Le HCR se félicite de la décision de la Haute Cour du Kenya concernant les droits des réfugiés urbains

Le Haut Commissariat des Nations unies pour les réfugiés (HCR) se félicite de la décision de la Haute Cour du Kenya qui maintient le droit d'asile des réfugiés urbains. Cette décision, rendue le 26 juillet, est liée à la « Pétition numéro 19 de 2013 » dans laquelle les réfugiés ont contesté une directive émise par le gouvernement kenyan en décembre de l'année dernière et qui prévoyait le transfert des réfugiés des zones urbaines vers les camps de réfugiés de Dadaab et de Kakuma.

La Haute Cour s'est opposée à cette directive qui avait des conséquences particulièrement graves sur la protection et le bien-être des communautés de réfugiés à Nairobi et dans d'autres villes du pays.

En effet, suite à l'adoption de cette directive, les réfugiés et les demandeurs d'asile somaliens ont commencé à signaler une augmentation des cas de harcèlement, de détention et d'extorsion perpétrés par des membres de la police, principalement à Nairobi.
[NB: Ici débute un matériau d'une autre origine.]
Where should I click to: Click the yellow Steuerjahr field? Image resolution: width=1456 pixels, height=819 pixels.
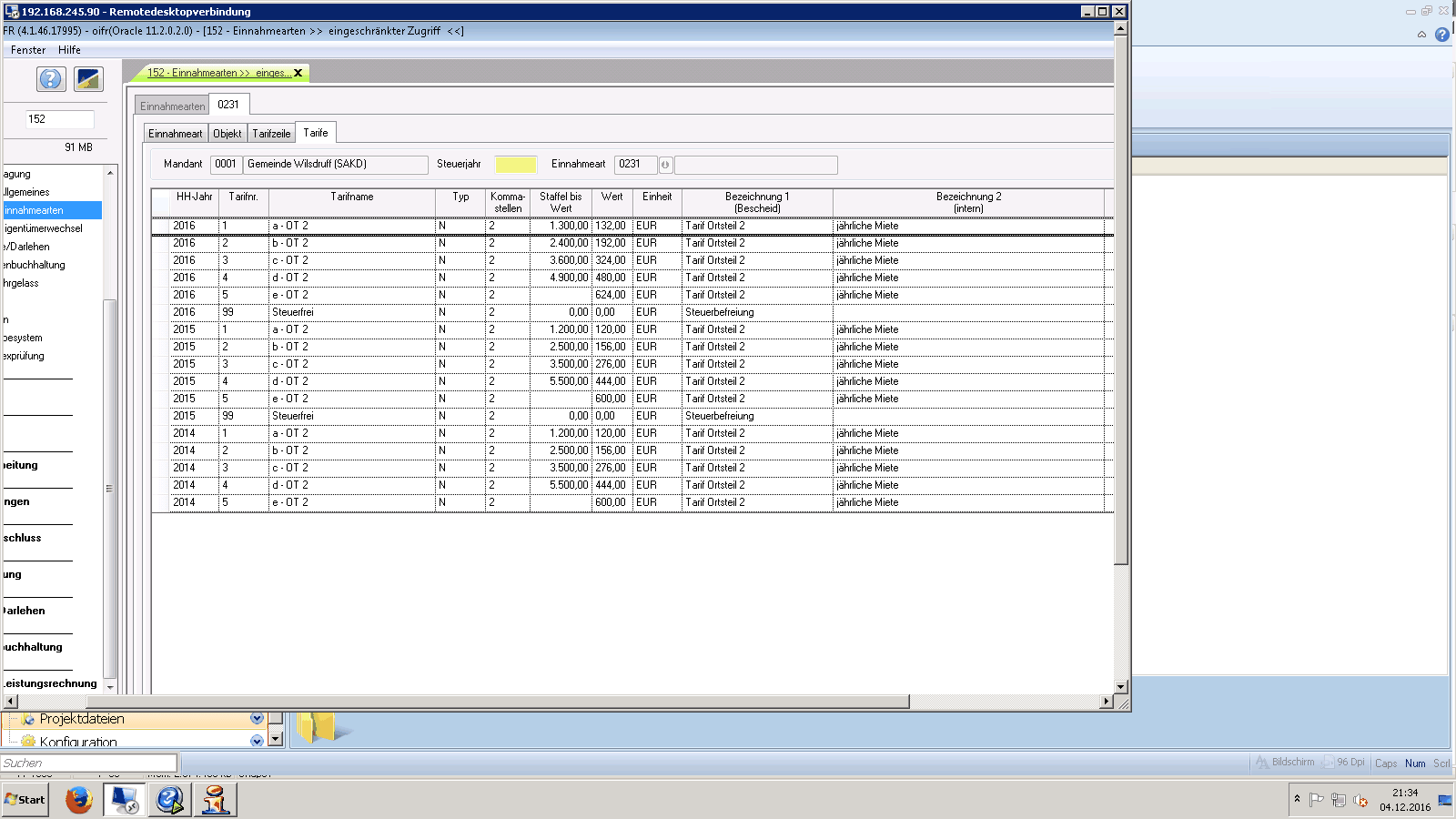[x=516, y=165]
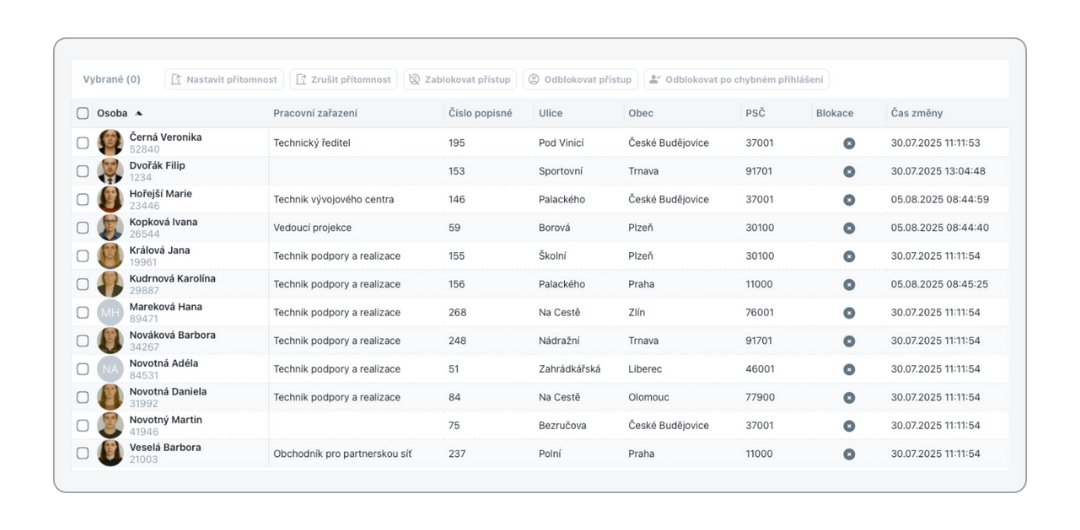The height and width of the screenshot is (530, 1080).
Task: Click the blockage icon in Novotný Martin row
Action: click(849, 426)
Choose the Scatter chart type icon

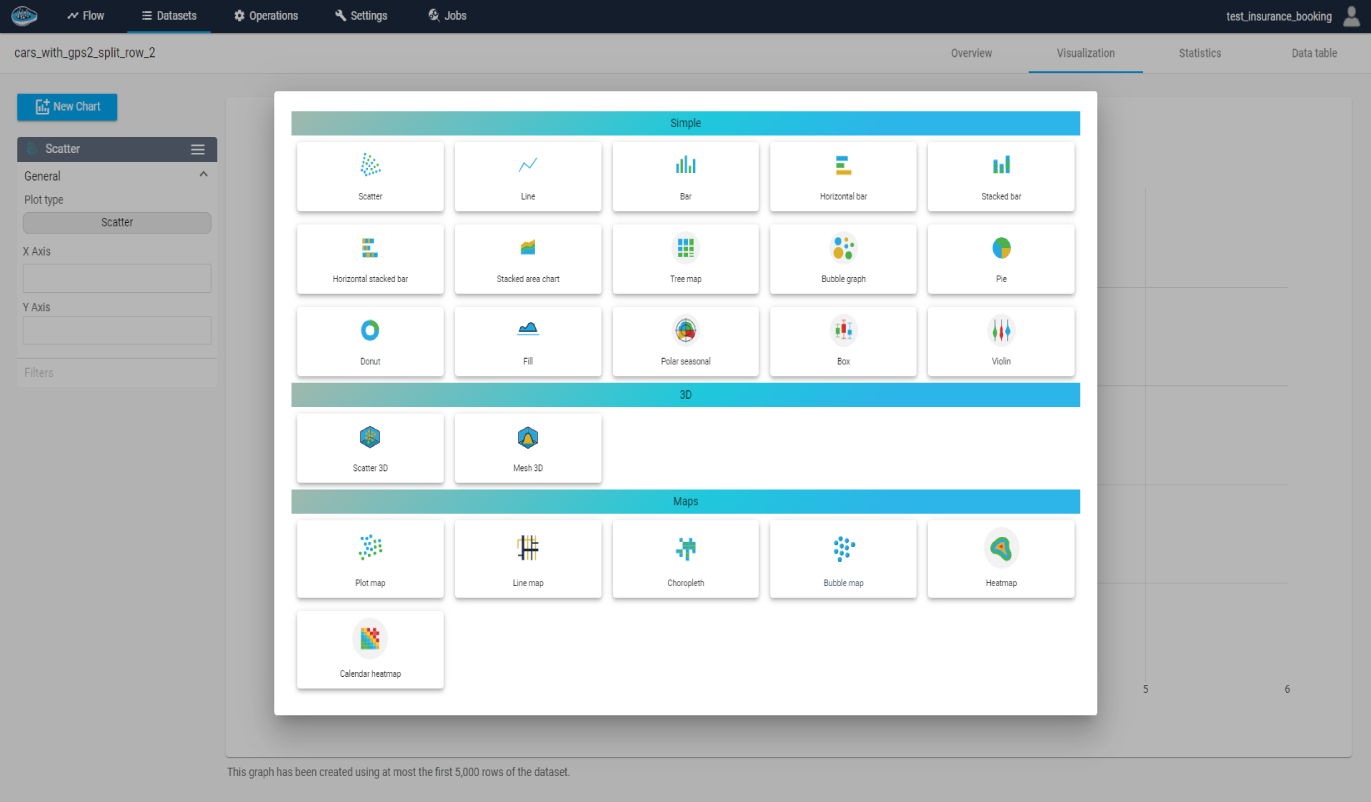[370, 166]
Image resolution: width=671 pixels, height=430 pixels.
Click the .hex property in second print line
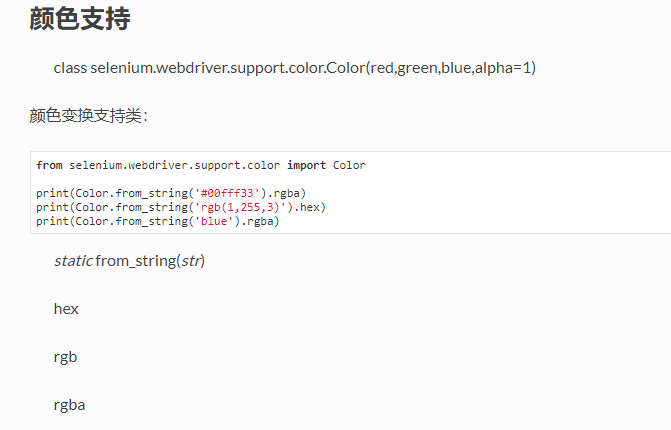pyautogui.click(x=306, y=208)
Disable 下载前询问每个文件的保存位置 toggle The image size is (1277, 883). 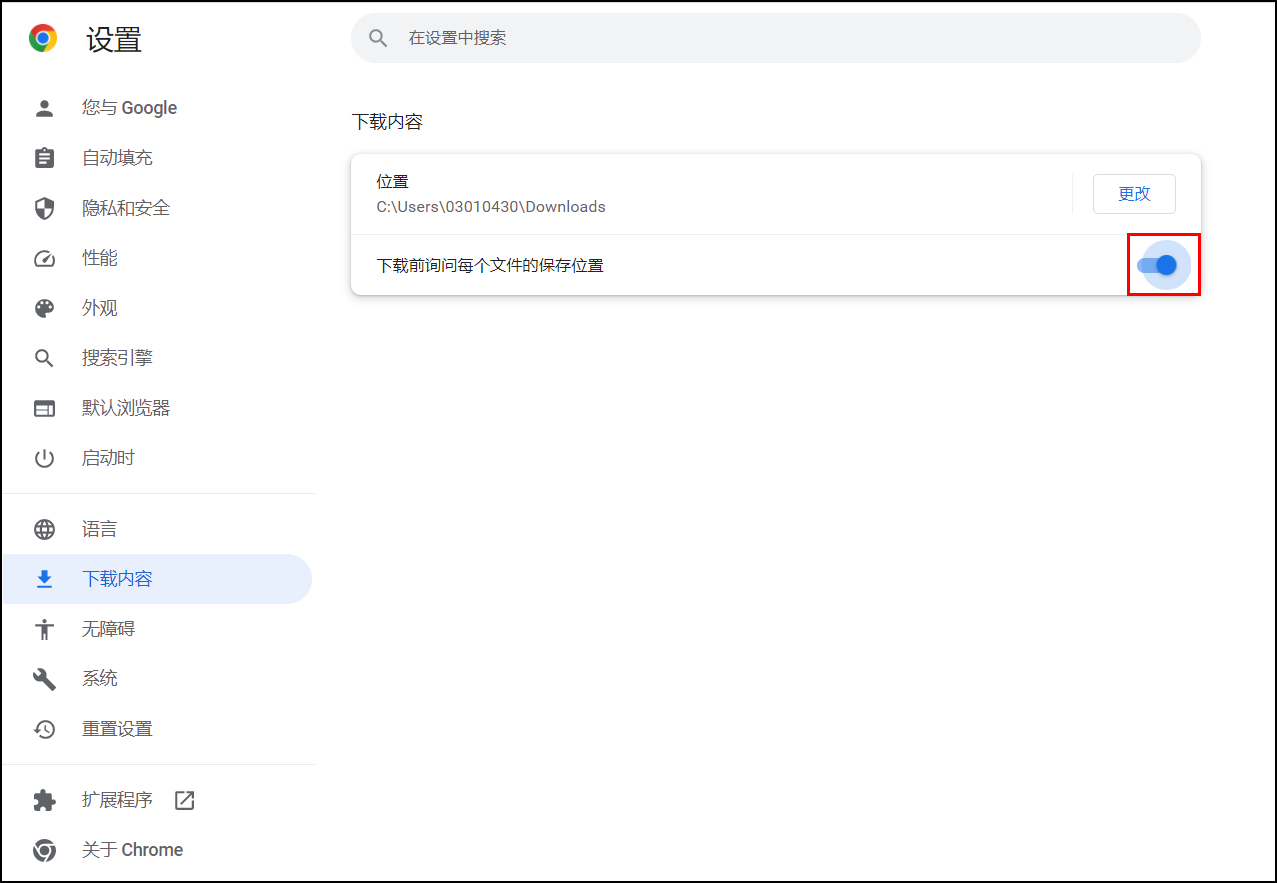point(1163,265)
Nombre d'entre eux ne pouvaient pas se déplacer librement et la peur de subir ce type de traitements a poussé des centaines de réfugiés somaliens à retourner en Somalie ou à partir vers des pays voisins.

En décembre, on comptait 51 000 réfugiés urbains au Kenya, principalement originaires de Somalie.

La plupart des réfugiés vivant dans les zones urbaines ont développé des mécanismes d'adaptation et comptent sur l'aide humanitaire. On compte également un grand nombre d'enfants réfugiés inscrits dans les écoles des zones urbaines dont l'éducation aurait été compromise si l'ordre de réinstallation avait été appliqué.

Fidèle à son mandat, le HCR est apparu dans la pétition comme un « ami de la Cour » ou « Amicus Curiae » et a offert des conseils sur les lois internationales applicables en matière de droits des réfugiés et de droits de l'homme.

Le HCR espère que le gouvernement mettra en oeuvre cette importante décision constitutionnelle et agira rapidement pour reprendre rapidement les services juridiques qui ont été suspendus dans l'attente de la décision de la Cour. Ces services comprennent notamment l'enregistrement et l'émission de documents pour les réfugiés et les demandeurs d'asile, qui sont essentiels pour garantir leur liberté de mouvement, leur accès aux avantages sociaux et communautaires, et les prémunir contre les arrestations arbitraires.

Le HCR estime que cette décision de la Cour est importante pour la jurisprudence relative aux droits des réfugiés, non seulement au Kenya, mais aussi dans le monde entier.

Le Kenya accueille actuellement quelque 600 000 réfugiés.